Your instructions: Update the material from the line containing "decreased [381, 809]" through the end, rewriting those lines with "shows" changed to "displays" and everything else left as is.

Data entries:
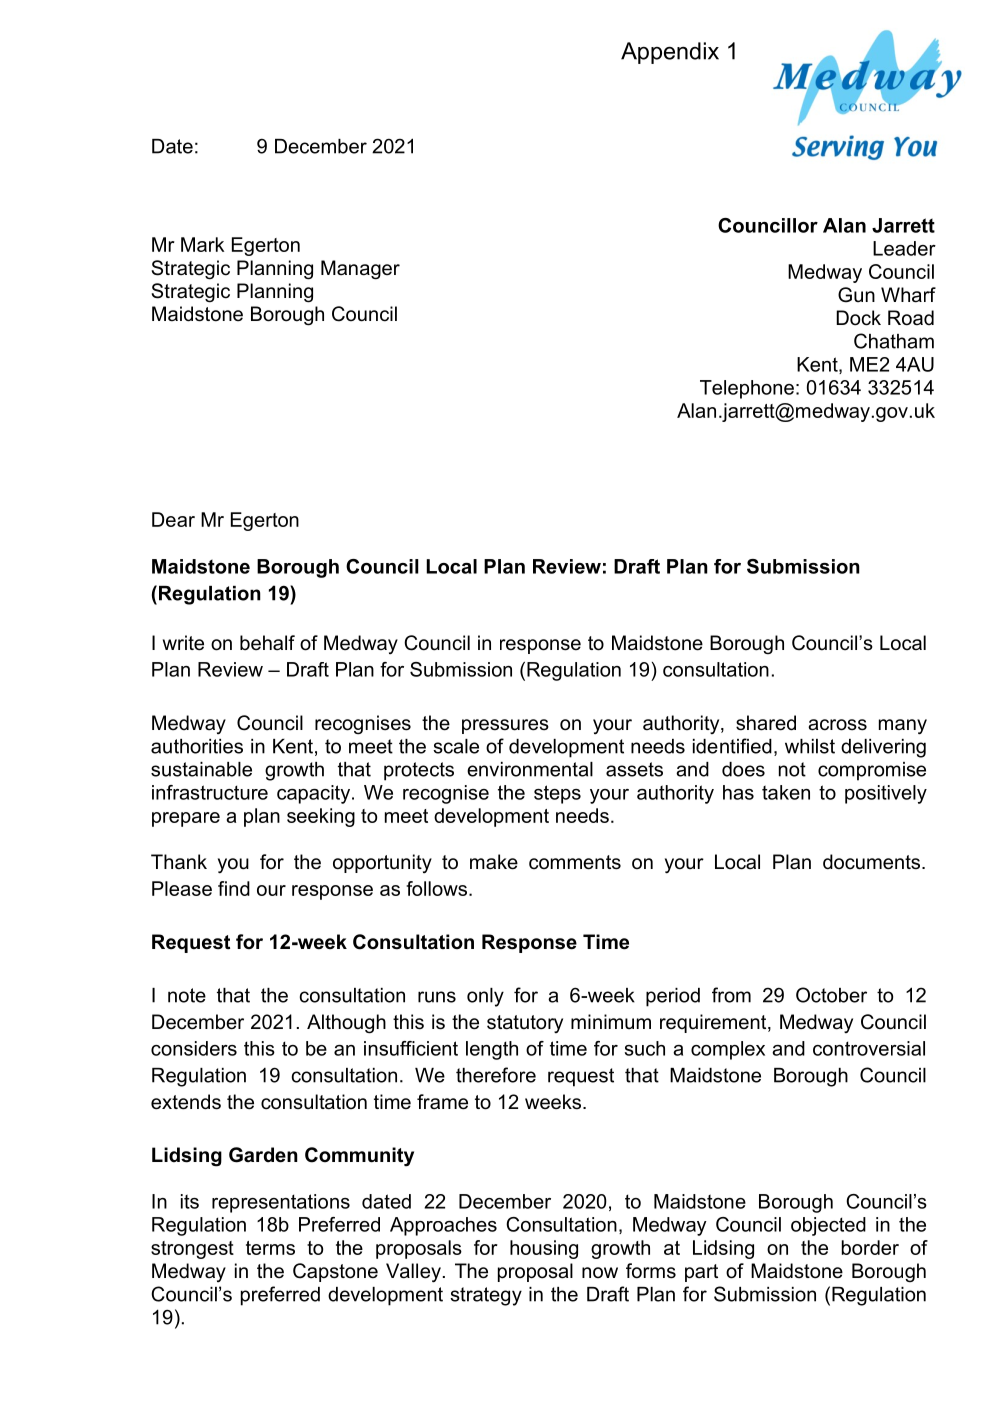 Image resolution: width=999 pixels, height=1414 pixels. Describe the element at coordinates (505, 726) in the image. I see `pressures` at that location.
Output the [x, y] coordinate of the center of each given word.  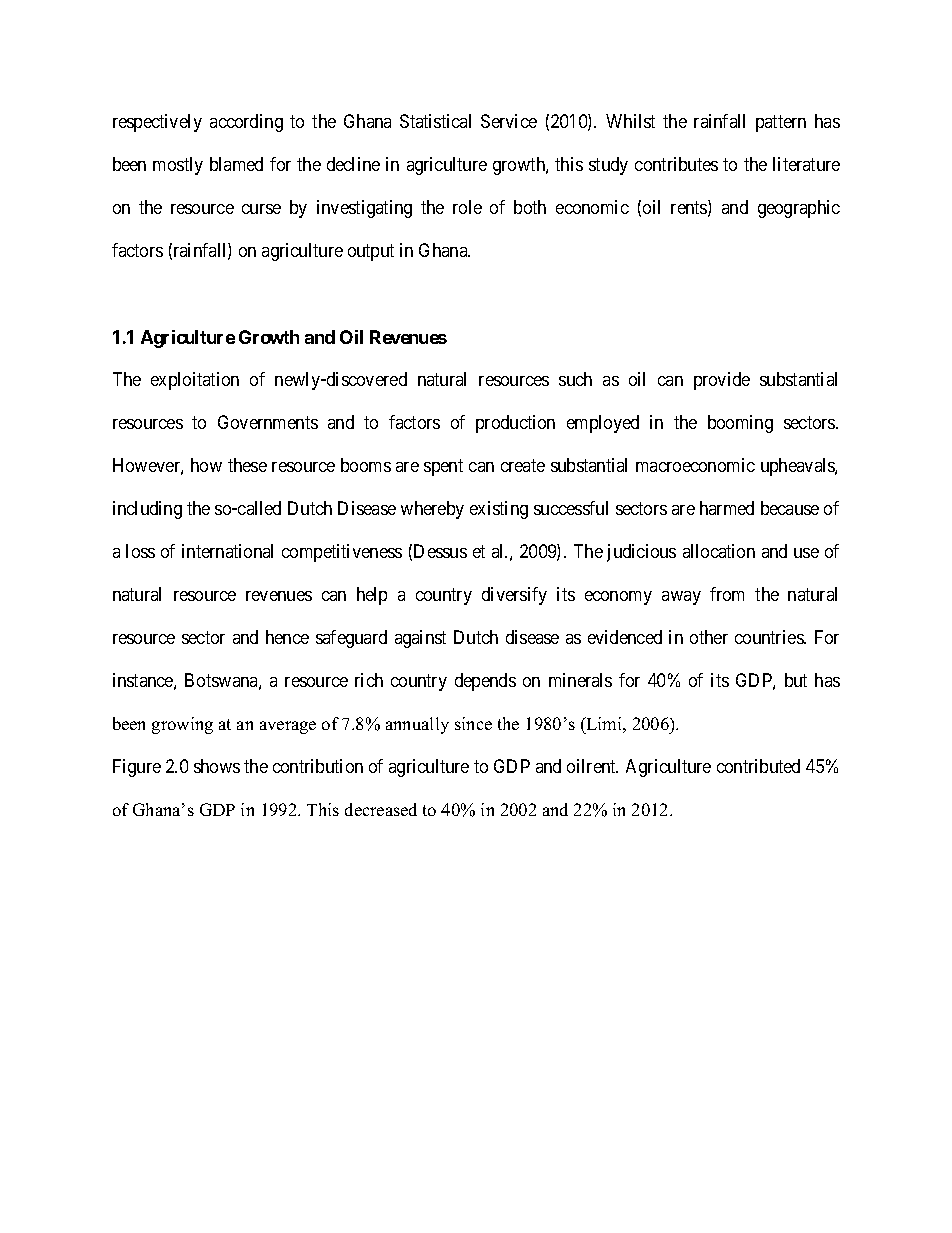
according [246, 123]
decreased [381, 809]
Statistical [435, 121]
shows [217, 766]
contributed [758, 766]
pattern [781, 124]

Result of the task:
decreased [381, 809]
Statistical [435, 121]
displays [217, 766]
contributed [758, 766]
pattern [781, 124]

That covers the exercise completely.